-------- TEXT SECTION
First place I stopped at was BluePC. I've had my laptop repaired there several times and felt comfortable dealing with them. The owner was gone at the time, so dealing with his wife was a little odd due to the language barrier of Cantonese (I think) and English. Once I got across that I was interested in buying a keyboard, she was able to find one in the back room still in the box. It was OK and was marked at $35.00 BZD. I told her I was going to check around a couple other places first.
I was going to check at the local A&R Store, but they were still closed from the lunch break. On to Corozal Virtual Office. I asked Fred if he had any replacements. Unfortunately, his answer was no. The pile of keyboards he had in the back were there for cannibalization only, none of them were functional and he had no new keyboards for sale. He did tell me that he had talked to Miss Carla at INK Supplies the day before and that she had just gotten in a few keyboards. I left the non-functioning keyboard with him to use as he saw fit, perhaps as a boat anchor (which he thought was funny), and I went on down to see Miss Carla.
----------------
-------- RECORDS PROVIDED
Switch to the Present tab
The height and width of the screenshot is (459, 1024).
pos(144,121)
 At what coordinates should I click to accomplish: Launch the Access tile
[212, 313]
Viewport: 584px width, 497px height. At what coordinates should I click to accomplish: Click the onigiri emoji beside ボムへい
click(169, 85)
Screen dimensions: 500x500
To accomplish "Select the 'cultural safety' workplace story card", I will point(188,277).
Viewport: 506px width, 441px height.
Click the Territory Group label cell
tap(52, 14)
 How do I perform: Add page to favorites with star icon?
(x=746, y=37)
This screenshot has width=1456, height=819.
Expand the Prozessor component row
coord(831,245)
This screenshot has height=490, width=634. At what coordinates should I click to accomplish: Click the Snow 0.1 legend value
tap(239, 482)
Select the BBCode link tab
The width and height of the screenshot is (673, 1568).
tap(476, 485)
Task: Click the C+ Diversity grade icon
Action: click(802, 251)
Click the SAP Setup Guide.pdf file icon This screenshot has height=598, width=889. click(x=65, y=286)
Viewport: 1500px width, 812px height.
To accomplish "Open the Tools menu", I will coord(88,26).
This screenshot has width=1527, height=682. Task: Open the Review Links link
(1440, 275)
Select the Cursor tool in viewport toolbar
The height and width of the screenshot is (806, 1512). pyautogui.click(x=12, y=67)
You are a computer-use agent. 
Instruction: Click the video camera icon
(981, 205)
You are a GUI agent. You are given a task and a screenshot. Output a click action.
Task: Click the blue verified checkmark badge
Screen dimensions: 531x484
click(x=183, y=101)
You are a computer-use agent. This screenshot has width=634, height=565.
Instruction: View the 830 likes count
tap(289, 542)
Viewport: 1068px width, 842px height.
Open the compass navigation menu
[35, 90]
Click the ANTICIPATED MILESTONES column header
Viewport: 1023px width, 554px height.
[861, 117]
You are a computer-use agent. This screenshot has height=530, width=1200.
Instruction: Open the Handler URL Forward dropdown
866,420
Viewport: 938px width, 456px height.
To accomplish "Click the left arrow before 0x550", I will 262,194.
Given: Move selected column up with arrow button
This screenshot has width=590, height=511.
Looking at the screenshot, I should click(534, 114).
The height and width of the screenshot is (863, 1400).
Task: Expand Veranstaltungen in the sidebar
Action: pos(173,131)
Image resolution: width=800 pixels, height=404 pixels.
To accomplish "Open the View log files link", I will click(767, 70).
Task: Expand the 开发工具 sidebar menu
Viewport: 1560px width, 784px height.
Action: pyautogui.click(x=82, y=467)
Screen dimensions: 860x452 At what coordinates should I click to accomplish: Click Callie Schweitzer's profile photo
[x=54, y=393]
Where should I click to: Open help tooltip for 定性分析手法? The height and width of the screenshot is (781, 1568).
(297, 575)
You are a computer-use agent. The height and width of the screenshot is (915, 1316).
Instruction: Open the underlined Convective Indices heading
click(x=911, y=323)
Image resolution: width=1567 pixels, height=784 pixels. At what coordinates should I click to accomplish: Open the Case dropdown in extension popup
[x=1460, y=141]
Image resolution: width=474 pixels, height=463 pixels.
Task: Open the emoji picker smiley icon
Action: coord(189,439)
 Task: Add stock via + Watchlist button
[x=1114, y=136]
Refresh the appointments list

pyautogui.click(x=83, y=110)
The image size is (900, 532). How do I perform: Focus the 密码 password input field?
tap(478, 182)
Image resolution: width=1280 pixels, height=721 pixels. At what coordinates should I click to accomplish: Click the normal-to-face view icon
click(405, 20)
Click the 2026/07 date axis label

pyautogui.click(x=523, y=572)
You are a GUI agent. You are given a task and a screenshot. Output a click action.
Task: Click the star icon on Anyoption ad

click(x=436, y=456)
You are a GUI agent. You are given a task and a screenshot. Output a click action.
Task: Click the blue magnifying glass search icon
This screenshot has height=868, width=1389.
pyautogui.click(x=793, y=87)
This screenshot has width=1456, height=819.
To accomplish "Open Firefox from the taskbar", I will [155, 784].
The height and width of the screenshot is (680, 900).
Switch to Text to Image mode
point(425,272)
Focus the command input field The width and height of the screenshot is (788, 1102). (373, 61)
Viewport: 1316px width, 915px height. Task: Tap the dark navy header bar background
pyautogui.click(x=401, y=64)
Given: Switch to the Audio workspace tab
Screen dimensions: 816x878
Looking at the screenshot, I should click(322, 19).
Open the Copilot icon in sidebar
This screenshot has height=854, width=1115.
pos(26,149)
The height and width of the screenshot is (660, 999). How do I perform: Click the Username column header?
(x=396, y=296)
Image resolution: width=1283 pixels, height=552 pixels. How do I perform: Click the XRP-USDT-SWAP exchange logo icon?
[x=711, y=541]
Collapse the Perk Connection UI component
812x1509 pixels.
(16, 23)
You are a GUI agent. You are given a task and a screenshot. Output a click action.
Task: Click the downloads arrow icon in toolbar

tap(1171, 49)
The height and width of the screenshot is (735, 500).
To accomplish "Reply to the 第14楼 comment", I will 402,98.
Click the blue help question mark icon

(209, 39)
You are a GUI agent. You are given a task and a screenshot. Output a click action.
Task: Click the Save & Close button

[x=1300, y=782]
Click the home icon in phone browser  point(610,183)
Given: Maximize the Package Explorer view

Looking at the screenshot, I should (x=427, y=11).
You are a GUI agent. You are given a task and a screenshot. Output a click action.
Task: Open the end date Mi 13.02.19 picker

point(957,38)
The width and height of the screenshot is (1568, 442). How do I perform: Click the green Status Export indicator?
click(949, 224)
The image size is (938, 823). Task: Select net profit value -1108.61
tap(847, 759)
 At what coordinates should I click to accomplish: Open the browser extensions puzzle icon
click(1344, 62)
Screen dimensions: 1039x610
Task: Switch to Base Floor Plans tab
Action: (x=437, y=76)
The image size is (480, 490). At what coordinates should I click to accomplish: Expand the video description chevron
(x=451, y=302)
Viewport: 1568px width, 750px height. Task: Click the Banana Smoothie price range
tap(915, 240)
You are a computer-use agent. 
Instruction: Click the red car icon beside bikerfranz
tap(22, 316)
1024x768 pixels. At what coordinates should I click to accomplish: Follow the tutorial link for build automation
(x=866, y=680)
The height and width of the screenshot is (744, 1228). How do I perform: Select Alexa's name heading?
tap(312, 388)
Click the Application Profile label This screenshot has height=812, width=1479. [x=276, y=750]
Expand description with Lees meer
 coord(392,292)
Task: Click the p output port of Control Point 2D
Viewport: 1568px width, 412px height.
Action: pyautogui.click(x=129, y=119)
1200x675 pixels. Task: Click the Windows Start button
----------------
- WRITTEN PROBLEM -
Copy the keyboard-shopping passage word for word, in full. These entries were taken from a separate source.

- FULL OUTPUT -
First place I stopped at was BluePC. I've had my laptop repaired there several times and felt comfortable dealing with them. The owner was gone at the time, so dealing with his wife was a little odd due to the language barrier of Cantonese (I think) and English. Once I got across that I was interested in buying a keyboard, she was able to find one in the back room still in the box. It was OK and was marked at $35.00 BZD. I told her I was going to check around a couple other places first.
I was going to check at the local A&R Store, but they were still closed from the lunch break. On to Corozal Virtual Office. I asked Fred if he had any replacements. Unfortunately, his answer was no. The pile of keyboards he had in the back were there for cannibalization only, none of them were functional and he had no new keyboards for sale. He did tell me that he had talked to Miss Carla at INK Supplies the day before and that she had just gotten in a few keyboards. I left the non-functioning keyboard with him to use as he saw fit, perhaps as a boat anchor (which he thought was funny), and I went on down to see Miss Carla.